Japan’s central bank “was pretty unclear about what they were buying and when they were buying it,” Holdsworth, who helps oversee the equivalent of about $82 billion, said by phone on Feb. 25. “Market makers loaded up on inventory to sell to the Bank of Japan, and the Bank of Japan didn’t buy it, so they had to dump it, and then volatility rose -- and that panicked them even more.”
In a bid to tame those gyrations, the BOJ said it would boost the number of purchases it held each month.
Significance Versus Detail
ECB President Mario Draghi has previously made policy announcements that were high on significance and initially low on detail.
His pledge in July 2012 to do “whatever it takes” to save the euro spurred a 27 percent rally in securities across the region since that month.
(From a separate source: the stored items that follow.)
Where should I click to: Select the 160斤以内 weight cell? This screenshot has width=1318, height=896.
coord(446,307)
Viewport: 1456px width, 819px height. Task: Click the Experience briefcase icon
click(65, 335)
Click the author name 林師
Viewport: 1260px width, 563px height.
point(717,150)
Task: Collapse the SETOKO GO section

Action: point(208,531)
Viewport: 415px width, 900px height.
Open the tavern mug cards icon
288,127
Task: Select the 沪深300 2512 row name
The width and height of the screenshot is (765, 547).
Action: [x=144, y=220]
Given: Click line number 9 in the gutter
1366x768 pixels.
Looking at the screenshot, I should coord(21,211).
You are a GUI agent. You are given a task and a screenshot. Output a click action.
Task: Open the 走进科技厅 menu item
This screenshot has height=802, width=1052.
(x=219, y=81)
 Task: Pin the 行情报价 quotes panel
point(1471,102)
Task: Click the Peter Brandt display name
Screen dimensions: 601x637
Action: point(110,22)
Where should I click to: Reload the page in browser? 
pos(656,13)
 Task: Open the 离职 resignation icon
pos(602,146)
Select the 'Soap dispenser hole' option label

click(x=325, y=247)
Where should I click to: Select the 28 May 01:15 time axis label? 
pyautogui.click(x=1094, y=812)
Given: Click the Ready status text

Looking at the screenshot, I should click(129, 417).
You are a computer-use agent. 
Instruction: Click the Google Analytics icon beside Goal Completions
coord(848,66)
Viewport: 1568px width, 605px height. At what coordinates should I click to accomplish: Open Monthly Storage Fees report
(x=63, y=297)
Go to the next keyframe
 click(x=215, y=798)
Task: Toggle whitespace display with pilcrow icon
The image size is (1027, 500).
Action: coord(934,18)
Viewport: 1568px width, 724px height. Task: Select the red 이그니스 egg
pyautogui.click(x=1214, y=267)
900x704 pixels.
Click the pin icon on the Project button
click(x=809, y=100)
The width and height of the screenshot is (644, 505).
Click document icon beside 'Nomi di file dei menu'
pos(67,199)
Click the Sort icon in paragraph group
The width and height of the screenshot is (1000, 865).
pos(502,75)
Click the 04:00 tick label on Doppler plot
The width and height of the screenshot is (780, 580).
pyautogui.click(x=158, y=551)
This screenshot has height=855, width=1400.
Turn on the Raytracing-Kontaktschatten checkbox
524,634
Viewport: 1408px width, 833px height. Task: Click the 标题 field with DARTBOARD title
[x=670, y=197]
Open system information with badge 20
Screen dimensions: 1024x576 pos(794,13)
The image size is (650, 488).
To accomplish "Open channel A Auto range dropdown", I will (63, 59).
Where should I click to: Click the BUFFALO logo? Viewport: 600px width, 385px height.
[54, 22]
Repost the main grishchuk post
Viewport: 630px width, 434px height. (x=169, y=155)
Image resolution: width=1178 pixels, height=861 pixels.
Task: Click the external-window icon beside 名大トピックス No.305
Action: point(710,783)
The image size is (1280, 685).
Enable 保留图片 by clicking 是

Yet the vow initially evolved into a program that was never used, which would buy the bonds of troubled states through a type of transaction that was never made clear.
The ECB has an opportunity Thursday when it holds a policy meeting in Cyprus to flesh out the features of the expanded asset-purchase program it unveiled in January. A spokesman for the central bank declined to comment.
While the ECB has said it will buy 60 billion euros a month of public and private debt until September 2016 to revive inflation in the region, many questions remain for investors.
These include how much the Frankfurt-based central bank will spend on each class targeted, as its monthly budget will include existing programs to buy covered bonds and asset-backed securities, as well as government and agency bonds.
The method of purchases is another: Will these be conducted via reverse auctions, like the Federal Reserve did, or on the secondary market, as ECB has done previously?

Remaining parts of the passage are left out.